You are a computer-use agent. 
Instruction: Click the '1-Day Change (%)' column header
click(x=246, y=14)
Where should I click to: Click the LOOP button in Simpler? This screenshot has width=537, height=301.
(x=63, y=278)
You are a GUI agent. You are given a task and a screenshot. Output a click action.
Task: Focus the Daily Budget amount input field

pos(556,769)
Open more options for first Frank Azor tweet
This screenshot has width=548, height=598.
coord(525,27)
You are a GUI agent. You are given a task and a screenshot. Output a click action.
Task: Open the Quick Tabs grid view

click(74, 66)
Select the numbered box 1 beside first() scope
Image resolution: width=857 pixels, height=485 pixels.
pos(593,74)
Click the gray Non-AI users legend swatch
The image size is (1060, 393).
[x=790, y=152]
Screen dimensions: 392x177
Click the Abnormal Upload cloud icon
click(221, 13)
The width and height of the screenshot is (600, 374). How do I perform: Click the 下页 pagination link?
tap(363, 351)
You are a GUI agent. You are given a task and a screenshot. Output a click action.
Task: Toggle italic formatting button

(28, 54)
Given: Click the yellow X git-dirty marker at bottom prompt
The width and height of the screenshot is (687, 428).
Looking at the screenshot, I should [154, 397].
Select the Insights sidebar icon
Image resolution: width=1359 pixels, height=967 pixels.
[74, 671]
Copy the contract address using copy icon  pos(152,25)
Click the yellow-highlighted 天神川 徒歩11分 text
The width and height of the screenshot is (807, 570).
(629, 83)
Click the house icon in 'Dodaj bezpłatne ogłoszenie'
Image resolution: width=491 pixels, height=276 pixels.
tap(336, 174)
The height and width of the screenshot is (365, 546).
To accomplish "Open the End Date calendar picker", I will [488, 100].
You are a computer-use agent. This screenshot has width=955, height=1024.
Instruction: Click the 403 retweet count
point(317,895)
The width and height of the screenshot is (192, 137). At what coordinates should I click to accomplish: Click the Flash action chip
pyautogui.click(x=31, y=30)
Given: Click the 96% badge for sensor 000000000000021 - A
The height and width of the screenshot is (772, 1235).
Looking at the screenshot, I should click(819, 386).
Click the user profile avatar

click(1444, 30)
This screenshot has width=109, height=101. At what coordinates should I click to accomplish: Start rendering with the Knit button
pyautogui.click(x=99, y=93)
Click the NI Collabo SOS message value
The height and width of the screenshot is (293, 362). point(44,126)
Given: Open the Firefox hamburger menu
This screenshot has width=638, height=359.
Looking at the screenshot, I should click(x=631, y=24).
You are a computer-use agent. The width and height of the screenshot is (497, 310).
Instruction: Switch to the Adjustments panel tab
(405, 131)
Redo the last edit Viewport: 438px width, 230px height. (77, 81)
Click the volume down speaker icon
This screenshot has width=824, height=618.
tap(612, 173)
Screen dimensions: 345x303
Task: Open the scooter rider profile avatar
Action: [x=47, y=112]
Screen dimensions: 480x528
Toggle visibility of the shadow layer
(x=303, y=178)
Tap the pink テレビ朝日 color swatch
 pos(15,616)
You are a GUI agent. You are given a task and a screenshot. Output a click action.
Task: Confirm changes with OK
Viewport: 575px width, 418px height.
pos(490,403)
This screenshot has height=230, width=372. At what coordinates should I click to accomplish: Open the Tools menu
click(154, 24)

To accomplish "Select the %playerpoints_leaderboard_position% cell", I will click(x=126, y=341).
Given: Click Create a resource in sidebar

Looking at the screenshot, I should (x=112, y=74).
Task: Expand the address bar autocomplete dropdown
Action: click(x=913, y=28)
══════════════════════════════
WHAT THE EXERCISE ASKS
Copy out the lines of the records word for word, from the line with "Where should I" to the line with "coord(525,27)", including both.

COMPLETE OUTPUT
Where should I click to: Click the LOOP button in Simpler? This screenshot has width=537, height=301.
(x=63, y=278)
You are a GUI agent. You are given a task and a screenshot. Output a click action.
Task: Focus the Daily Budget amount input field

pos(556,769)
Open more options for first Frank Azor tweet
This screenshot has width=548, height=598.
coord(525,27)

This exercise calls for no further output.